#### Stored data
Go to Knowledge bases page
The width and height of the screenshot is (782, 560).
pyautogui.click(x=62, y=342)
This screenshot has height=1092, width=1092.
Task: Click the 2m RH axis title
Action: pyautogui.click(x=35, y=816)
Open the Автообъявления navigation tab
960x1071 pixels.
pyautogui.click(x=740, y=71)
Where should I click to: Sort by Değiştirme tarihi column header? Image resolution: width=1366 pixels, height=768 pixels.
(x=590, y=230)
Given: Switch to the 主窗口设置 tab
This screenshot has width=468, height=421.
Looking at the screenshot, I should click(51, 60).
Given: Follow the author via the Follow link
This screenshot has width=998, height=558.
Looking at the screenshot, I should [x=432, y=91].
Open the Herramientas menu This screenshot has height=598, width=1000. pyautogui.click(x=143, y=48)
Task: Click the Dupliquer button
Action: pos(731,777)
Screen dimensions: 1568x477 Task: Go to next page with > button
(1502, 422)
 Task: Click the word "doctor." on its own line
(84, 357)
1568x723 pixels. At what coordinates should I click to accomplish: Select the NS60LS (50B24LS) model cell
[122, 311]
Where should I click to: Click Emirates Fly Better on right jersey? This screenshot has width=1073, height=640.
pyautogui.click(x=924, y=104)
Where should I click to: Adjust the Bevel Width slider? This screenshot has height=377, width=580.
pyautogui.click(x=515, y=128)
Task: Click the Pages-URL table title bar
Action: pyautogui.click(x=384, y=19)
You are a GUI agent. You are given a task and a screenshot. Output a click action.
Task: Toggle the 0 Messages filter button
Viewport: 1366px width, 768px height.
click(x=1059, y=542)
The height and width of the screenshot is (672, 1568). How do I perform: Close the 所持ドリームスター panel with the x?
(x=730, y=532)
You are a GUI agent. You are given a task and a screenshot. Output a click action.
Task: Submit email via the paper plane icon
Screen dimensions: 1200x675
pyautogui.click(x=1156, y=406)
########
> **Directions for this task**
The required output is every line from the one with "Task: Click the word" to the final line of the entries, repeated exactly and with nothing else.

> **Output of the task**
 Task: Click the word "doctor." on its own line
(84, 357)
1568x723 pixels. At what coordinates should I click to accomplish: Select the NS60LS (50B24LS) model cell
[122, 311]
Where should I click to: Click Emirates Fly Better on right jersey? This screenshot has width=1073, height=640.
pyautogui.click(x=924, y=104)
Where should I click to: Adjust the Bevel Width slider? This screenshot has height=377, width=580.
pyautogui.click(x=515, y=128)
Task: Click the Pages-URL table title bar
Action: pyautogui.click(x=384, y=19)
You are a GUI agent. You are given a task and a screenshot. Output a click action.
Task: Toggle the 0 Messages filter button
Viewport: 1366px width, 768px height.
click(x=1059, y=542)
The height and width of the screenshot is (672, 1568). How do I perform: Close the 所持ドリームスター panel with the x?
(x=730, y=532)
You are a GUI agent. You are given a task and a screenshot. Output a click action.
Task: Submit email via the paper plane icon
Screen dimensions: 1200x675
pyautogui.click(x=1156, y=406)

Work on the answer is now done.